Brighde Mullins (William Randolph Hearst Fellow) is a playwright from Los Angeles, California. She holds a B.A. from the University of Nevada, and an MFA in poetry from the University of Iowa Writer’s Workshop and an MFA in playwriting from the Yale School of Drama. Her plays include: The Bourgeois Pig, Rare Bird, Monkey in the Middle, Teach, Those Who Can, Do, and Click among others. Her work has been produced at the Magic Theatre, LaMaMA E.T.C., the Pioneer Theatre Company, and the Tristan Bates Theatre in London. At AAS she will research the life and times of Phyllis Wheatley for Unfreedom: A Play, which has been developed by the Hartford Stage Company.

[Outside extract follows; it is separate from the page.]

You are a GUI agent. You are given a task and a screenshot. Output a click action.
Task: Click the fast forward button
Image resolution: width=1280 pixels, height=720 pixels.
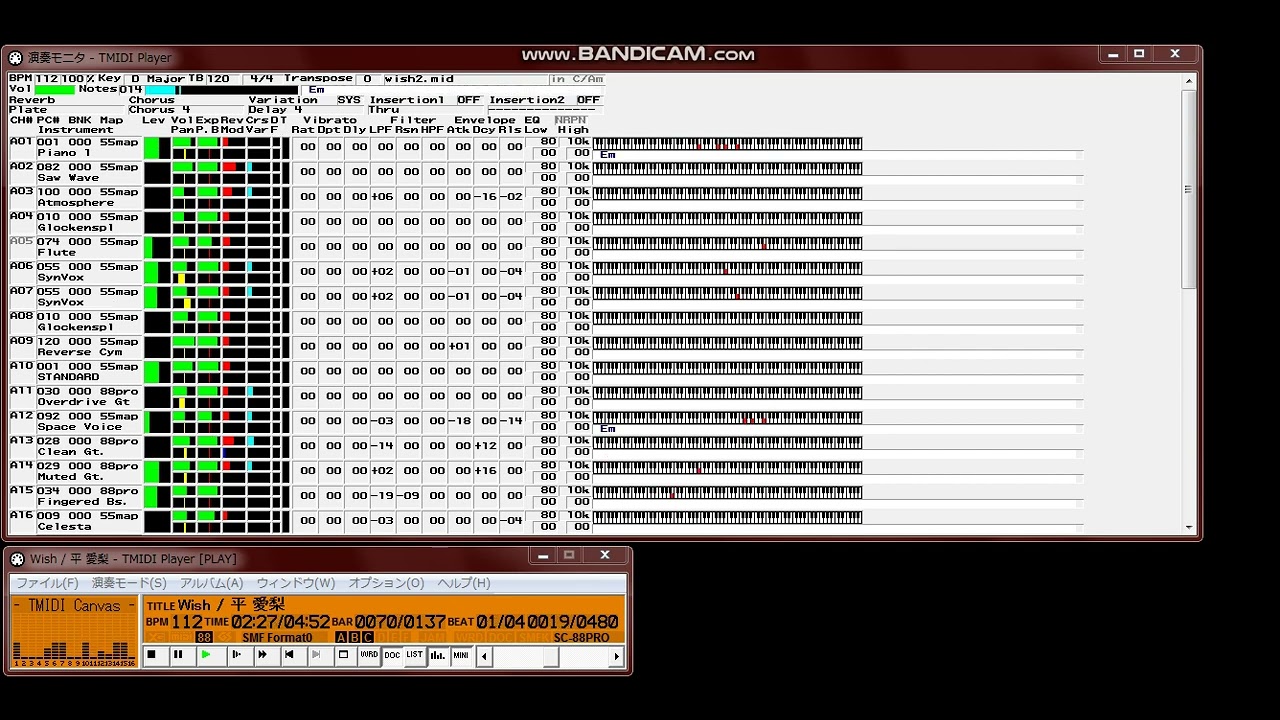(262, 656)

Catherine Sasanov (Charlotte and Robert J. Baron Fellow) is a poet from Jamaica Plain, Massachusetts. She is the author of the poetry collections Had Slaves (Firewheel Editions, 2010), All the Blood Tethers (Northeastern University Press, 2002), and Traditions of Bread and Violence (Four Way Books, 1996). She is also the librettist for Las horas de Belén: A Book of Hours, a theater work commissioned by Mabou Mines. Her previous awards include fellowships and grants from the National Endowment for the Arts and the Ludwig Vogelstein Foundation, and residencies at Blue Mountain Center and the MacDowell Colony. At AAS, she will conduct research for a book of poems and prose poem meditations titled “Markd Y (Archives and Invocations)” about an enslaved woman branded Y, sent from Barbados to Kittery, Maine, in 1719. A selection of work from this manuscript-in-progress can be accessed in the online journals Poor Yorick and Common-place.org, where it appeared in January 2015.

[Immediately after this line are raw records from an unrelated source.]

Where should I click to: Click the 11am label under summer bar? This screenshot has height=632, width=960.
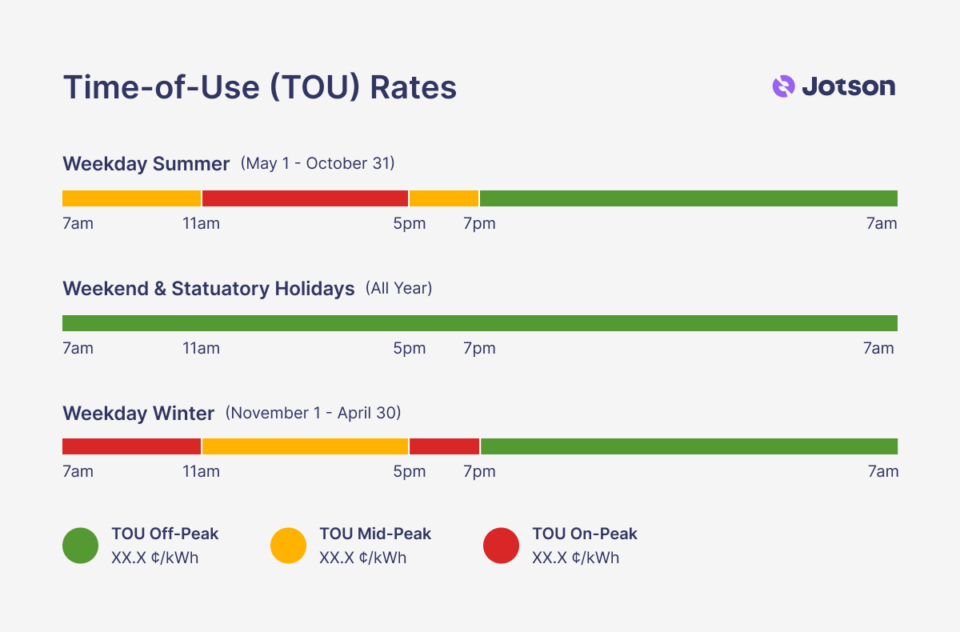[x=201, y=223]
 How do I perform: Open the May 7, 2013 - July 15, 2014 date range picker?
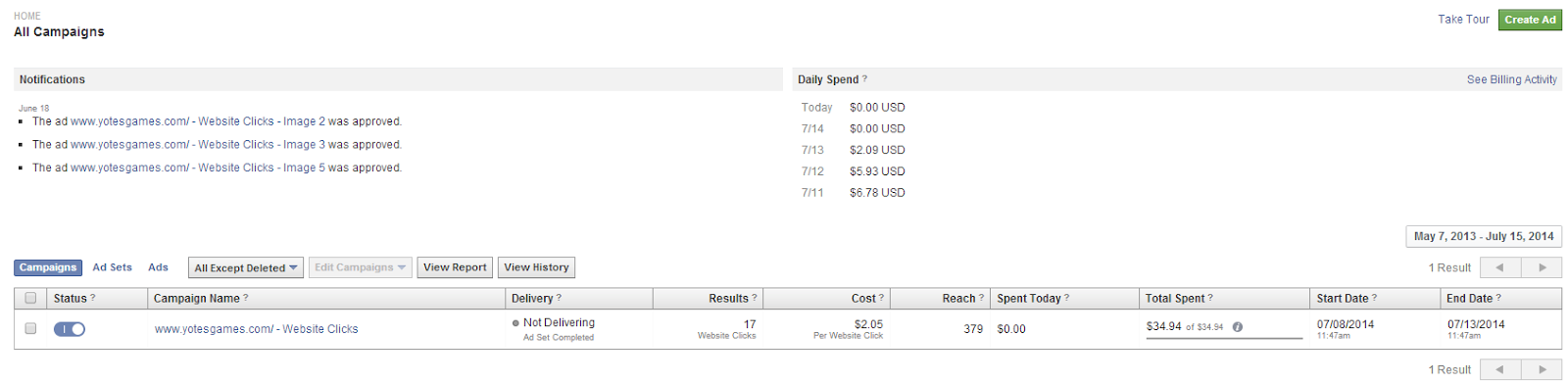coord(1484,236)
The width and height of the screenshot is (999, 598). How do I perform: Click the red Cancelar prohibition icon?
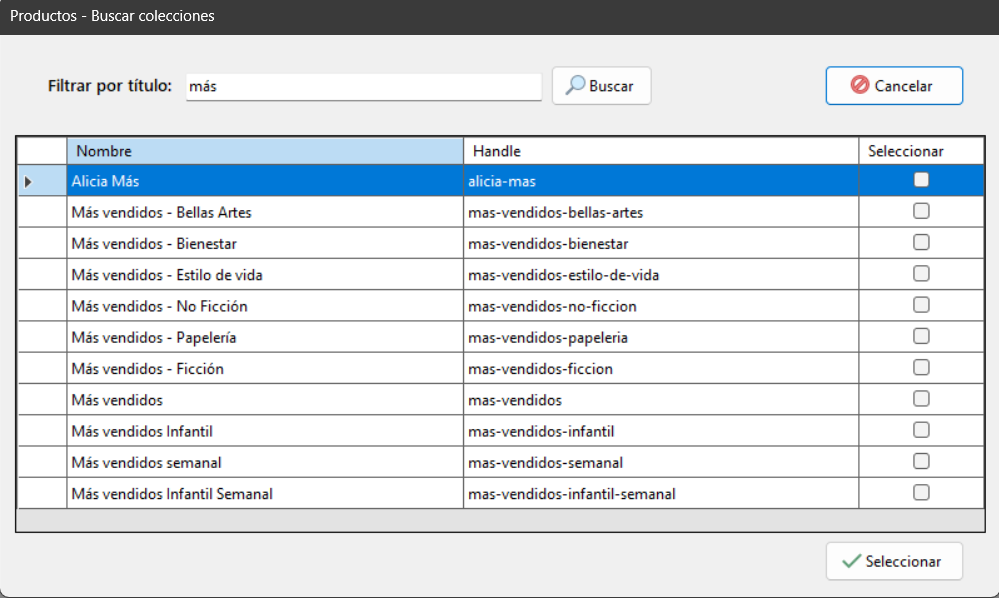click(x=859, y=86)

Susan Stinson (William Randolph Hearst Fellow) is novelist from Northampton, Massachusetts. She is the author of the novels Spider in a Tree (Small Beer Press, 2013); Venus of Chalk (Firebrand Books, 2004); Martha Moody (Spinsters Ink, 1995) Fat Girls Dances with Rocks (Spinsters Ink, 1994) and Belly Songs: In Celebration of Fat Women (Orogeny Press, 1993). Her fiction has appeared in Early American Studies and Seneca Review among others. Stinson holds a bachelor’s degree from the University of Colorado. At AAS, she will conduct research for her novel “Tuttle” about the Puritan woman, Elizabeth Tuttle Edwards.
2015
Annie Bissett (Last) is a printmaker from Northampton, Massachusetts. She will conduct research for a project about the spirituality/religiosity of American national identity. She plans to create a series of woodblock prints, with some perhaps bound into book form.
Stephanie Carpenter (Hearst) is a fiction writer from Hancock, Michigan. Her research project is entitled "Many and Wide Separations: Two Novellas" which focuses on professional female artists in New England in the mid-nineteenth century. The novel will feature the impact of Margaret Fuller’s death on her fictional heroine. Stephanie was an Artist Alternate in 2012 and has come and worked in the library.
Erin Lyons (Hearst) is a writer from Washington, DC. Her project is to conduct research for historical novel about Anne Hutchinson and Massachusetts Bay Colony, from 1630-1638, told from the point of view of a servant girl. Erin was an alternate last year and an Artist in Residence this past September.
Sara Smith (Baron) is a choreographer from Greenfield, Massachusetts. She will conduct research for a movement-theatre piece about the life and work of a fictional 19th century geologist and prophet, drawing on geology, quantum physics, transcendentalism, and philosophy.
Jeanne Schinto (Baron) is a writer and journalist who lives in Andover, Massachusetts. She will conduct research for 3-part series about the Walpole Society which will appear in the magazine Maine Antique Digest.
2014
Meganne Fabrega (Jay and Deborah Last Fellow) is a non-fiction writer from Portsmouth, New Hampshire, who is writing a book about the Amy Ella Blanchard (1856-1926) and Ida Waugh (1846-1919) who together published hundreds of books, together and separately, mainly directed toward and about girls in the late nineteenth century.
Carolyn Kras (William Randolph Hearst Fellow) is a screenwriter living in Los Angeles, California. She will conduct research for a television series entitled Windy City about Chicago immediately after the Great Fire of 1871.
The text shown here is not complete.